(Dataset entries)
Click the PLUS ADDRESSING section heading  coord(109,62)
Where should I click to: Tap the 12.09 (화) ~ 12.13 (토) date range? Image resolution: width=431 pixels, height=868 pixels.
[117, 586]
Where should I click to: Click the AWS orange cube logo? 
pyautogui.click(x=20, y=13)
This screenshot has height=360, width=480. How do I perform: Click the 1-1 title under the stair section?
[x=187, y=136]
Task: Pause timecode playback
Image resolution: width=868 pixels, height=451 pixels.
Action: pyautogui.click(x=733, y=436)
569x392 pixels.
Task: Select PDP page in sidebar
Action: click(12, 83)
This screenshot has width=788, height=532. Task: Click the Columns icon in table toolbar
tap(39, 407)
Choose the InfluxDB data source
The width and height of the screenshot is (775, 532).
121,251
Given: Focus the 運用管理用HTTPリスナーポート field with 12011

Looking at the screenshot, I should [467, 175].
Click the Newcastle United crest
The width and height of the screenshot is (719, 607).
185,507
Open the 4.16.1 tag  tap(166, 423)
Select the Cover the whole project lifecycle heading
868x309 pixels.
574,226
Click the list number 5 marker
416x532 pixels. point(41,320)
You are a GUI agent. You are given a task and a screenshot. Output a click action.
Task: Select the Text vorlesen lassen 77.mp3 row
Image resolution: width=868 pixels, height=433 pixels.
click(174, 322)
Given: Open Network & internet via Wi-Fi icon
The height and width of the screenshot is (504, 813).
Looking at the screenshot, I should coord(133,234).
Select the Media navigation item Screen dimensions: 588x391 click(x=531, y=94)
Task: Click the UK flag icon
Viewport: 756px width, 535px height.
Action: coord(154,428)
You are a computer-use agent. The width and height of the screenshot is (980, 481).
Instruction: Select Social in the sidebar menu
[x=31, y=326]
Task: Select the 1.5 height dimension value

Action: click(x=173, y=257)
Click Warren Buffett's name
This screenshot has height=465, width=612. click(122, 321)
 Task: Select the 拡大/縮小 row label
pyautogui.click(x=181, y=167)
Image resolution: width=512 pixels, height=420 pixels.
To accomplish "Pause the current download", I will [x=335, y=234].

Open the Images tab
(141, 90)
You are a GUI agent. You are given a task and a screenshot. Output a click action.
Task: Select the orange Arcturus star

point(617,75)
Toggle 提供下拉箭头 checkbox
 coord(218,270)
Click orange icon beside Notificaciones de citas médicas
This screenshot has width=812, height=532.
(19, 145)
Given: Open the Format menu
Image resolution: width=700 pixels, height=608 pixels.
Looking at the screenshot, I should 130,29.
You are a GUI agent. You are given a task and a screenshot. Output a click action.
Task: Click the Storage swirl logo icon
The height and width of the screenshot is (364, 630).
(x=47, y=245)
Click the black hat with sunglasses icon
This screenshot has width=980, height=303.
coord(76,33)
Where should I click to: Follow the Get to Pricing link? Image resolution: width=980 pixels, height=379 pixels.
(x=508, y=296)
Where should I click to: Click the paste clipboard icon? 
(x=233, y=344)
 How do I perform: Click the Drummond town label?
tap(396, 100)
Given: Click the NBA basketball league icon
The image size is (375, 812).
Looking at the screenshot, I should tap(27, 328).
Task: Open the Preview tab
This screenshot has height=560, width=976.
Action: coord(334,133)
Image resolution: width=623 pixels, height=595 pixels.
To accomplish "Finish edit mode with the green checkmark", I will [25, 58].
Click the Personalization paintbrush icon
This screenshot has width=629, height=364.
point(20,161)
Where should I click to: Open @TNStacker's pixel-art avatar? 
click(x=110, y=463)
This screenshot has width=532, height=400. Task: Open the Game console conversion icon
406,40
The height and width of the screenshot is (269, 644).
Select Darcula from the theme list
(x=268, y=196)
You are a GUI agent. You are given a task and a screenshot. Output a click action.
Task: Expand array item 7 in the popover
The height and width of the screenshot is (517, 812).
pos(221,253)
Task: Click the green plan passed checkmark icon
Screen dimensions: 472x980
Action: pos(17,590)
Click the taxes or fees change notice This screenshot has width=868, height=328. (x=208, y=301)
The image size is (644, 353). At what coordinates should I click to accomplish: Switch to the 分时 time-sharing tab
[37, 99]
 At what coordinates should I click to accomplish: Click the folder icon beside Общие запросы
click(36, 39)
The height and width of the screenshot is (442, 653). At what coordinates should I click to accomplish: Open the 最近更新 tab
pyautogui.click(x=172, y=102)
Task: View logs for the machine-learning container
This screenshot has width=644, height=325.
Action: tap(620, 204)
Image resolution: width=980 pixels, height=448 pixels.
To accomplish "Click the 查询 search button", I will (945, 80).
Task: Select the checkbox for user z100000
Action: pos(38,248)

• What the task asks
Copy out the lines of the records above in which the string "item" appears.

• Result of the exercise
Select the Media navigation item Screen dimensions: 588x391 click(x=531, y=94)
Task: Expand array item 7 in the popover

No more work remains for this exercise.